Faceless and colourfully patterned figures entwine and dance together in Sthenjwa Luthuli's brightly coloured carved wooden reliefs and woodcut prints. Hand-crafted, the works connect to Luthuli's Zulu heritage and spiritual sense of self.
Read MoreBorn in Botha's Hill in South Africa's KwaZulu-Natal province, Sthenjwa Luthuli grew up surrounded by Zulu culture. Traditional Zulu dress, incorporating vibrant patterns made with beads, contributes to Luthuli's later fascination with colour and circular forms.
Disillusioned by his formal education, Luthuli turned to his roots through art. Luthuli, already creative from an early age, was introduced to contemporary artmaking in 2010 when he attended visual art classes at the BAT Centre in Durban.
Luthuli enrolled the following year in the Velobala Art Class, run by the African Art Centre at the Durban University of Technology (DUT). Through this he was elected to join the DUT Velobala Mentorship Programme in 2012.
Luthuli cites the work of Yinka Shonibare and Wangechi Mutu as major artistic influences, alongside a number of other artists that includes Gerard Sekoto, Ephraim Ngatane, and Edward Hopper.
Sthenjwa Luthili's art revolves around woodcarving, a medium that the artist chooses both for its challenges and its historical use in African sculpture.
Sthenjwa Luthuli's artistic process begins by sketching his figures and patterns on an MDF woodblock. He then carefully begins to carve out his forms using a chisel and mallet—a process that can take more than three months to complete. Lastly, the artist applies paint to each part of the woodblock, followed by a layer of protective varnish.
For his woodblock prints, Luthuli will similarly carve out his designs before applying them in ink and paint to canvas.
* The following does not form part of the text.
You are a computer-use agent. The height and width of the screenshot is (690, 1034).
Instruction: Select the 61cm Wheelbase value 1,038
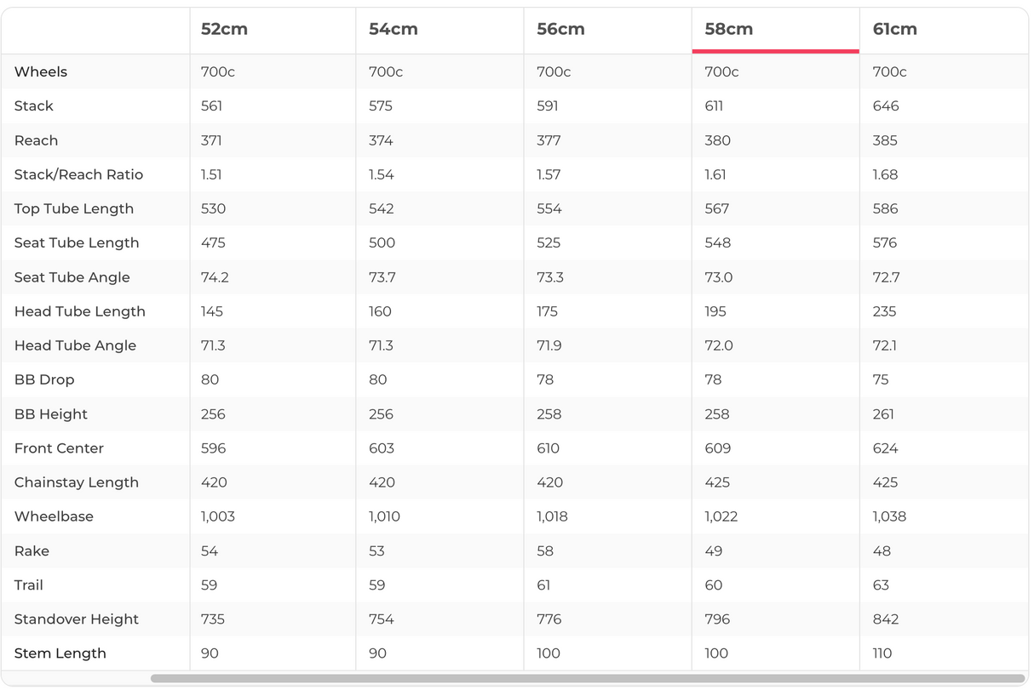889,516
For each print, the artist experiments with the application and arrangement of colour so that each printed iteration is slightly different.
Sthenjwa Luthuli's prints and wooden reliefs are both characterised by their shimmering surfaces, created by vibrantly coloured and intricate patterns. Evocative of elements of traditional African clothing and design, these patterns are dominated by circular and curved forms, as the artist avoids the severity of sharp lines and edges.
Headless, patterned bodies with uniform black hands and feet, Luthuli's figures are abstracted and anonymous. They communicate visually through the contortion of their bodies in dance-like movement. In Solidarity – Ubumbano (2020), as its title conveys, presents an image of three bodies hand in hand, floating harmoniously upward. Life Lessons (2020), on the other hand, presents a more fraught image of bodies restricted and divided.
These nameless, headless figures occupy an abstract space somewhere between physical and spiritual worlds. Through his patterns, Sthenjwa Luthili depicts what he calls 'the Unknown Space'—a harmonious space Luthuli describes as 'apart from the existing world in which we live.' It is meditative state that the artist enters to encounter his ancestors and to find his own sense of self and inspiration.
Finding and retaining ones identity is a recurring theme in Luthuli's work. Luthuli's painted woodblock work Inkaba Yami (2020) references a birth ceremony in which the umbilical cord is placed at the centre of the family village as a reminder for the child to always remember their origins.
In 2012, Sthenjwa Luthuli worked with three other Durban artists and German artist Edeltraut Rath on a mural design for the Concordia Tunnel which runs along the Schwachhauser highway in Bremen, Germany.
Sthenjwa Luthuli's Inkaba Yami show at WHATIFTHEWORLD, Cape Town in 2020 was the artist's first solo gallery exhibition.
Luthuli's group exhibitions include The Medium Is The Message, Unit Gallery, London (2020); Liminality In Infinite Space, Mike Adenuga Centre, Ikoyim and African Artists Foundation, Victoria Island, Nigeria (2020); Sasol New Signatures, Pretoria Art Museum, South Africa (2017); Business of Art, Beautiful Things Gallery, Eshowe, and African Art Centre, Durban, South Africa (2013); and Who am I, Durban Art Gallery (2011).
Luthuli has also exhibited widely at art fairs, including Turbine Art Fair, Latitudes, FNB Art Joburg, and Investec Cape Town Art Fair.